##### PROVIDED INFORMATION

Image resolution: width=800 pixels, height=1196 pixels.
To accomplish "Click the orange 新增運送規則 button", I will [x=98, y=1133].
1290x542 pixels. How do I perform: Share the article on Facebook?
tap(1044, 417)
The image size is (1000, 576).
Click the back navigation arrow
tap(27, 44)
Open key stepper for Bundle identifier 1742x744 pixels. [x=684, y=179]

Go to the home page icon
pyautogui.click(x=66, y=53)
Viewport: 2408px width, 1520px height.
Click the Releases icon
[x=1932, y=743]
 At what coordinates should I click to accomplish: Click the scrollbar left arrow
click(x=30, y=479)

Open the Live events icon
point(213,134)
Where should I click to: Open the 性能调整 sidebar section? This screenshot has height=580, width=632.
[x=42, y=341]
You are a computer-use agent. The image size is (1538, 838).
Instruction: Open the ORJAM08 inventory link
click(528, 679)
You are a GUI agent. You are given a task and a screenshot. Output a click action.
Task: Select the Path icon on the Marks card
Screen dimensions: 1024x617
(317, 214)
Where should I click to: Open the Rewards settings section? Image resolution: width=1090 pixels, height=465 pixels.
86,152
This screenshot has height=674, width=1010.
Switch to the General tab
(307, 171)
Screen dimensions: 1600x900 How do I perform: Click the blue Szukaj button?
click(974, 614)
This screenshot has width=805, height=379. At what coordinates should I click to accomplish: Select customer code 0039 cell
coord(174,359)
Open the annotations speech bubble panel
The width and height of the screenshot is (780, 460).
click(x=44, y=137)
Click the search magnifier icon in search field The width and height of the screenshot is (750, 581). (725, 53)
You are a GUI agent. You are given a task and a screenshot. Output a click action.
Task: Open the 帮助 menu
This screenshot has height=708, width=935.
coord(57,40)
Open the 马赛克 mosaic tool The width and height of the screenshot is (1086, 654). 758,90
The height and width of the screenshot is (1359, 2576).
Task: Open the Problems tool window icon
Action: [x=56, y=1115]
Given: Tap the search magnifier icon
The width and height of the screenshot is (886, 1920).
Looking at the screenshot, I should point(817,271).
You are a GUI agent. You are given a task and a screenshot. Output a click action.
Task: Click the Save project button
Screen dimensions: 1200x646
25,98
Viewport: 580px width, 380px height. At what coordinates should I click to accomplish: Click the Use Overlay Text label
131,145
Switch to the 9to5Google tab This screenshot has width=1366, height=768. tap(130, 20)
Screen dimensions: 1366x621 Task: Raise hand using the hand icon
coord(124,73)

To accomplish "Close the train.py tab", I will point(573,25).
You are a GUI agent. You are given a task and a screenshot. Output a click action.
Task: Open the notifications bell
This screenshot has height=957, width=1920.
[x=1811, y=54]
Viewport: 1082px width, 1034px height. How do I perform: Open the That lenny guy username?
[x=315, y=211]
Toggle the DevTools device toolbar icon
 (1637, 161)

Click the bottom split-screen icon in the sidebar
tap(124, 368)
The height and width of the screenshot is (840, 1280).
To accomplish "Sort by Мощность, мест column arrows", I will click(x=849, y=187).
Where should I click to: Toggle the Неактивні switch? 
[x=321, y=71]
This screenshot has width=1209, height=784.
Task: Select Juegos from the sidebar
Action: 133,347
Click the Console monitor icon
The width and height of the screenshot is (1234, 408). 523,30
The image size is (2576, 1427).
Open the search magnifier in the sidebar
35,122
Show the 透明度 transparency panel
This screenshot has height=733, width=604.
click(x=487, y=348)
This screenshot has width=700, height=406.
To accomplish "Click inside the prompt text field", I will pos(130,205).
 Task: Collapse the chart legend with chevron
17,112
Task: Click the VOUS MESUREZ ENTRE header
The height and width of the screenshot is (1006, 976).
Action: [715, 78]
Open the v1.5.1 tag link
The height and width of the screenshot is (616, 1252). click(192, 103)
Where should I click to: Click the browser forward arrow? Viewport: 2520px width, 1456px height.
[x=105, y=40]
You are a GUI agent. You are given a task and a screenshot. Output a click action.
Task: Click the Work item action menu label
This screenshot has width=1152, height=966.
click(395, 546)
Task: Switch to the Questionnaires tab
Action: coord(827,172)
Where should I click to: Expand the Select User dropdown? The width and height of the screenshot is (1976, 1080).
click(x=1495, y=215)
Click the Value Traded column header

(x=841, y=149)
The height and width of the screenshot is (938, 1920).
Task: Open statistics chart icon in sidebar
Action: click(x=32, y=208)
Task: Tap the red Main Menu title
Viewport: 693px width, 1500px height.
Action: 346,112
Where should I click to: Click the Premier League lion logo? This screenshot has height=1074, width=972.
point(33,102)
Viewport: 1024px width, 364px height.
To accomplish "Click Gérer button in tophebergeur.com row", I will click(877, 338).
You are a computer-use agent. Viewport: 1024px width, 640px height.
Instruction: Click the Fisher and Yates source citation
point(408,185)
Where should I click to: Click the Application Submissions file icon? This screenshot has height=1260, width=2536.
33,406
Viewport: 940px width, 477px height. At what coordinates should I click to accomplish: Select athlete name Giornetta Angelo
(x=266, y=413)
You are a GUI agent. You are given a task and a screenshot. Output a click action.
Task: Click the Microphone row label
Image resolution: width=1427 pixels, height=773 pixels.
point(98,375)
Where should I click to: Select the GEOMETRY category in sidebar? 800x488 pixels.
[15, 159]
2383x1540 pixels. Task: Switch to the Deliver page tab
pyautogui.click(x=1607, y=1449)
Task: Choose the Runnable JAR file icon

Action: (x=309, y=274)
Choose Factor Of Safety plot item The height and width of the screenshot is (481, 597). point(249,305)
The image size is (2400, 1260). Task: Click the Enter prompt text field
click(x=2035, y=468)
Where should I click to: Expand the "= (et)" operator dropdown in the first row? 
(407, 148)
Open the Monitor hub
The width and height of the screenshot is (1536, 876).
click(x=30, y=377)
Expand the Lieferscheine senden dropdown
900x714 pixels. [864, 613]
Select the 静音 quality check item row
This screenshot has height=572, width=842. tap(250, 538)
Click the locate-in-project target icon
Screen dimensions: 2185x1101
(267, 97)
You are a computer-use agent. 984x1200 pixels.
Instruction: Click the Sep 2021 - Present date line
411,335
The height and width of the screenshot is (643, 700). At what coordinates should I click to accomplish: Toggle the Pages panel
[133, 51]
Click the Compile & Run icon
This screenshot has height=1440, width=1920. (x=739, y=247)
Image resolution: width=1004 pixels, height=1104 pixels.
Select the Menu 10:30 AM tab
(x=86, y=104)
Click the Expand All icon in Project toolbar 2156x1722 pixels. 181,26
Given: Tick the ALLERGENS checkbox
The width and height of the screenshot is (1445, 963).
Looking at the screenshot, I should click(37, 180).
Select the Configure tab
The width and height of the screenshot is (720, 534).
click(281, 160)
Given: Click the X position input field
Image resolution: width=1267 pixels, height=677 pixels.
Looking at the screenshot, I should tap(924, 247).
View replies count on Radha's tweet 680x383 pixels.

##########

> **SHORT TASK**
Tally the lines in the material above that contain the word "dropdown" and give only the number.

> **WRITTEN REPLY**
3